Polars, the package we're using to perform data manipulation and comparisons, lacks support for this type. Due to that ObjectId's are automatically casted to their string representations.
This makes it easy for you to compare uniqueness of rows when syncing from a mongodb database to e.g. a relational database.
However, if you want to sync with mongodb as destination and keep the ObjectId type in the database you will need to use the transformer strings.to_object_id
.
For an example, see From MongoDB to MongoDB below.
Example
From MongoDB to MongoDB
This example syncs data from table people
in database 1 to table people
in database 2.
Since ObjectId's are being converted to string automatically we use the strings.to_object_id
transformer upon insert and delete.
What will happen?
People of database 1
[
{
"_id": ObjectId("1"),
"name": "John Doe",
"email": "johndoe@example.com",
"city": "New York"
},
{
"_id": ObjectId("2"),
"name": "Jane Doe",
"email": "janedoe@example.com",
"city": "London"
},
{
"_id": ObjectId("3"),
"name": "Jim Doe",
"email": "jimdoe@example.com",
"city": "Stockholm"
}
]
People of database 2
[
{
"_id": ObjectId("1"),
"name": "John Doe",
"email": "johndoe@example.com",
},
{
"_id": ObjectId("2"),
"name": "Jane Doe",
"email": "janedoe2@example.com",
},
{
"_id": ObjectId("4"),
"name": "July Doe",
"email": "julydoe@example.com",
}
]
Result
- Id will be used to uniquely identify each row across the databases.

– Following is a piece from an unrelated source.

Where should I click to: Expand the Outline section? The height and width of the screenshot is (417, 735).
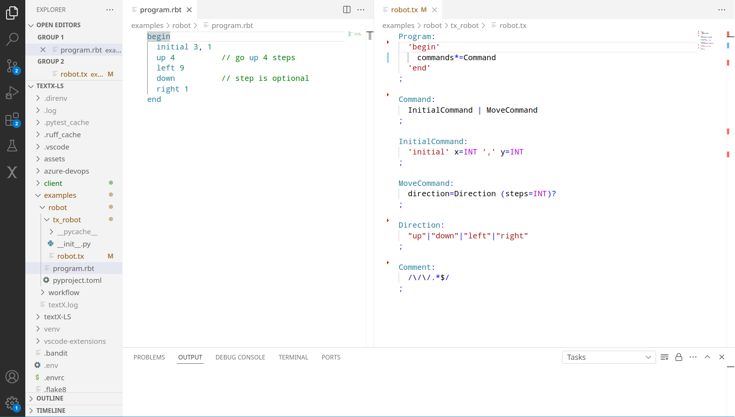click(x=50, y=398)
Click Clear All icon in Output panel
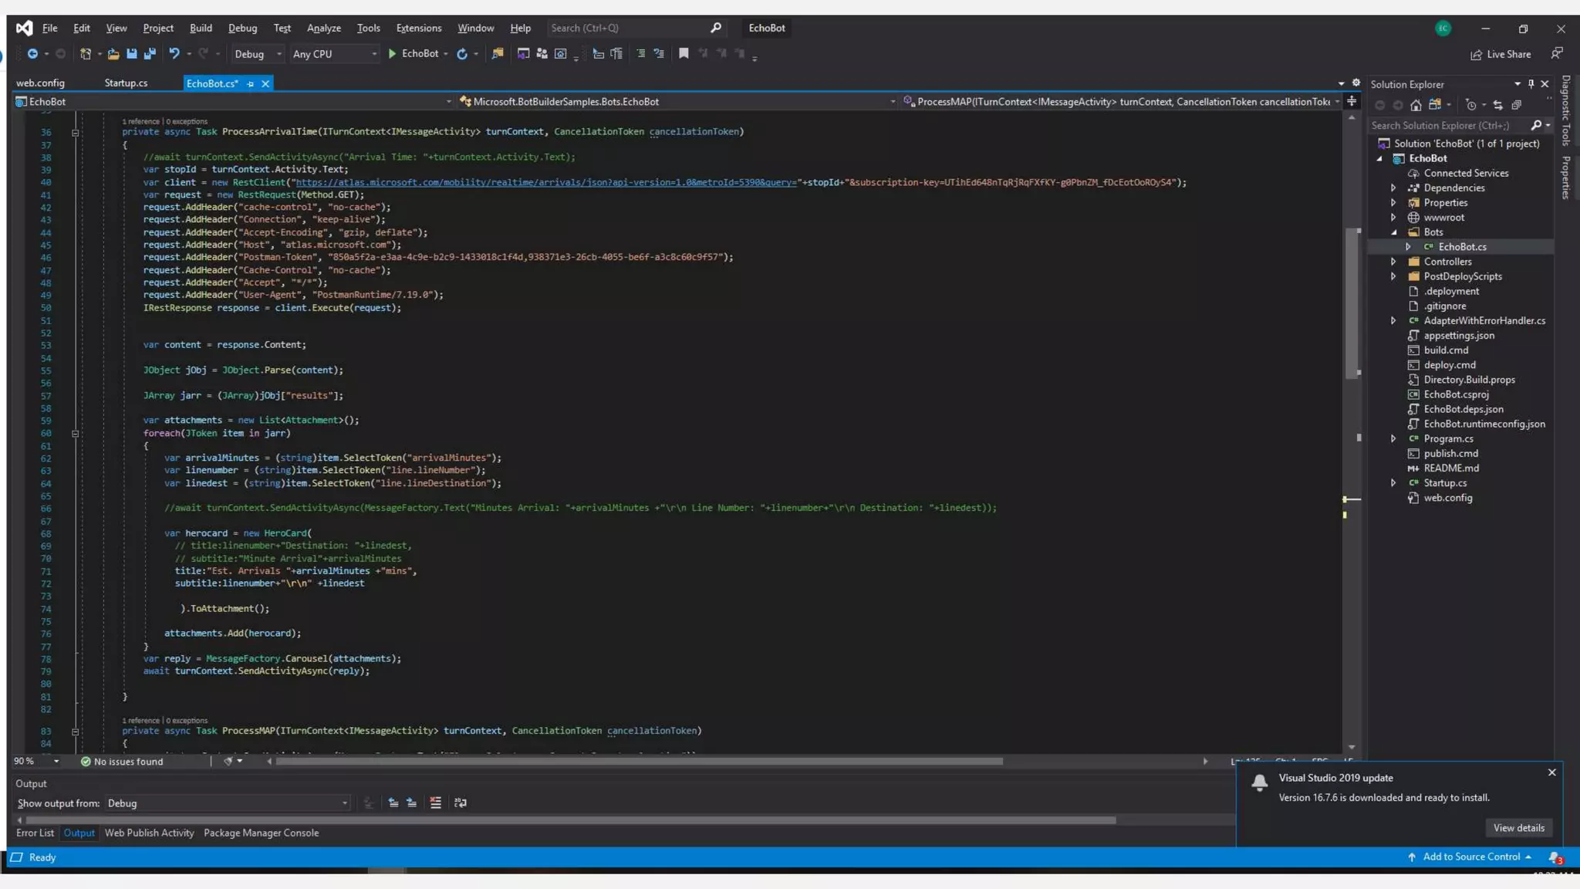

- Name and email will be compared to see if a row needs updating or not.
- All rows in in database 1 not present in database 2 will be created.
- All rows in database 2 not present in database 1 will be deleted.
- City will be ignored as it has been excluded from the source by projection.
People of database 2 after sync
[
{
"_id": ObjectId("1"),
"name": "John Doe",
"email": "johndoe@example.com",
},
{
"_id": ObjectId("2"),
"name": "Jane Doe",
"email": "janedoe@example.com",
},
{
"_id": ObjectId("3"),
"name": "Jim Doe",
"email": "jimdoe@example.com",
}
]
- Jane Doe's email was updated.
- Jim Doe was created
- July Doe was dropped
Configuration
sources:
- name: database_1
type: Mongodb
connection:
settings:
connection_string: "mongodb://admin:password@localhost:1234"
database: "database-1"
- name: database_2
type: Mongodb
connection:
settings:
host: "localhost"
port: "1234"
username: "admin"
password: "password"
database: "database-2"
sync:
- source: database_1
sourceConfig:
collection: "people"
projection:
_id: 1
name: 1
email: 1
unique_fields: ["_id"]
destination: database_2
destinationConfig:
collection: "people"
unique_fields: ["_id"]
comparisonColumns: [
{
"name": "_id",
"type": "Utf8",
"unique": True
},
{
"name": "name",
"type": "Utf8",
},
{
"name": "email",
"type": "Utf8",
},
]
# These transformers makes sure that the database is being sent ObjectIds's of the _id field values instead of the string representations being used in beetl.
insertionTransformers:
- transformer: strings.to_object_id
config:
inField: _id
deletionTransformers:
- transformer: strings.to_object_id
config:
inField: _id
links:
Diff settings
Configure the diff config as following.
sync:
- name: test
source: srcname
destination: dstname
sourceConfig: {}
destinationConfig: {}
diff:
destination:
# type: string
# Identifies the type of diff destination to use
type: Mongodb
# name: string
# Points to a destination defined in the sources section by name
name: diffsourcename
# config: dict
# The destination type specific configuration
config:
# collection: string
# The collection to use in the mongodb database
collection: diffcollectionname
The collection will be created automatically if it doesn't already exist.